National monument of Ireland
- Official name: Queen Maeve's Tomb (Knocknarea)
- Reference no.: 153

= Miosgán Meadhbha =

Large megalithic cairn in Sligo, Ireland

Miosgán Meadhbha, anglicized Miosgan Meva and also called Maeve's Cairn, is a large cairn on the summit of Knocknarea in County Sligo, Ireland. It is thought to conceal a passage tomb from the Neolithic (New Stone Age). It is the largest cairn in Ireland, excepting those at Brú na Bóinne in Meath.

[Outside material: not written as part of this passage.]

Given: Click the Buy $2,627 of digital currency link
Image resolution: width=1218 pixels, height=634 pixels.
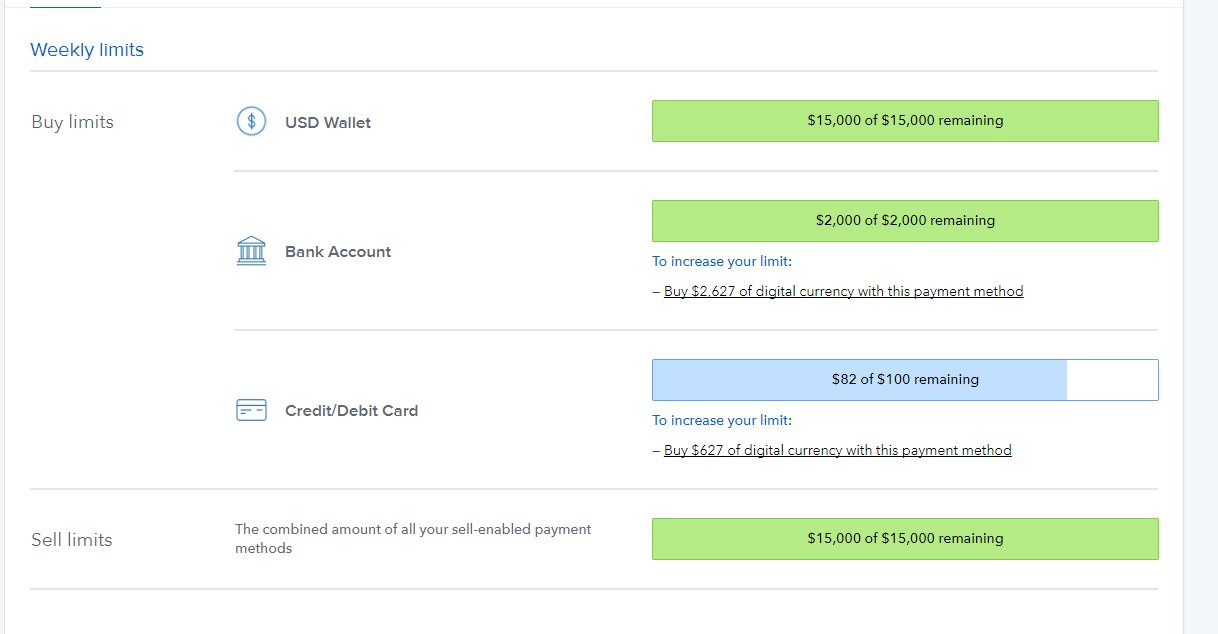Looking at the screenshot, I should click(x=843, y=292).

The cairn is about 55 m wide and 10 m high. The cairn is flat-topped and several kerbstones can be seen on the northern side. It is believed to date to around 3000 BCE. Archaeologist Stefan Bergh, in his book Landscape of the Monuments (1995), suggests that a large hollow some way to the west of the cairn was the quarry from which the stones were taken.

The cairn is a protected National Monument. In recent years, archaeologists have warned that the cairn is being eroded by hikers climbing on it and moving or removing stones. The large number of climbers is leaving scars on the cairn and may be destabilizing the tomb inside. Irish folklore holds that it is bad luck to damage or disrespect such tombs and that doing so could bring a curse.

In 2025, a feasibility study explored the use of muon tomography to image the internal structure of the cairn using cosmic-ray muons.

Miosgán Meadhbha is Irish for "Meadhbh's heap". Meadhbh is a queen of Connacht in Irish mythology, who is believed to have originally been a sovereignty goddess.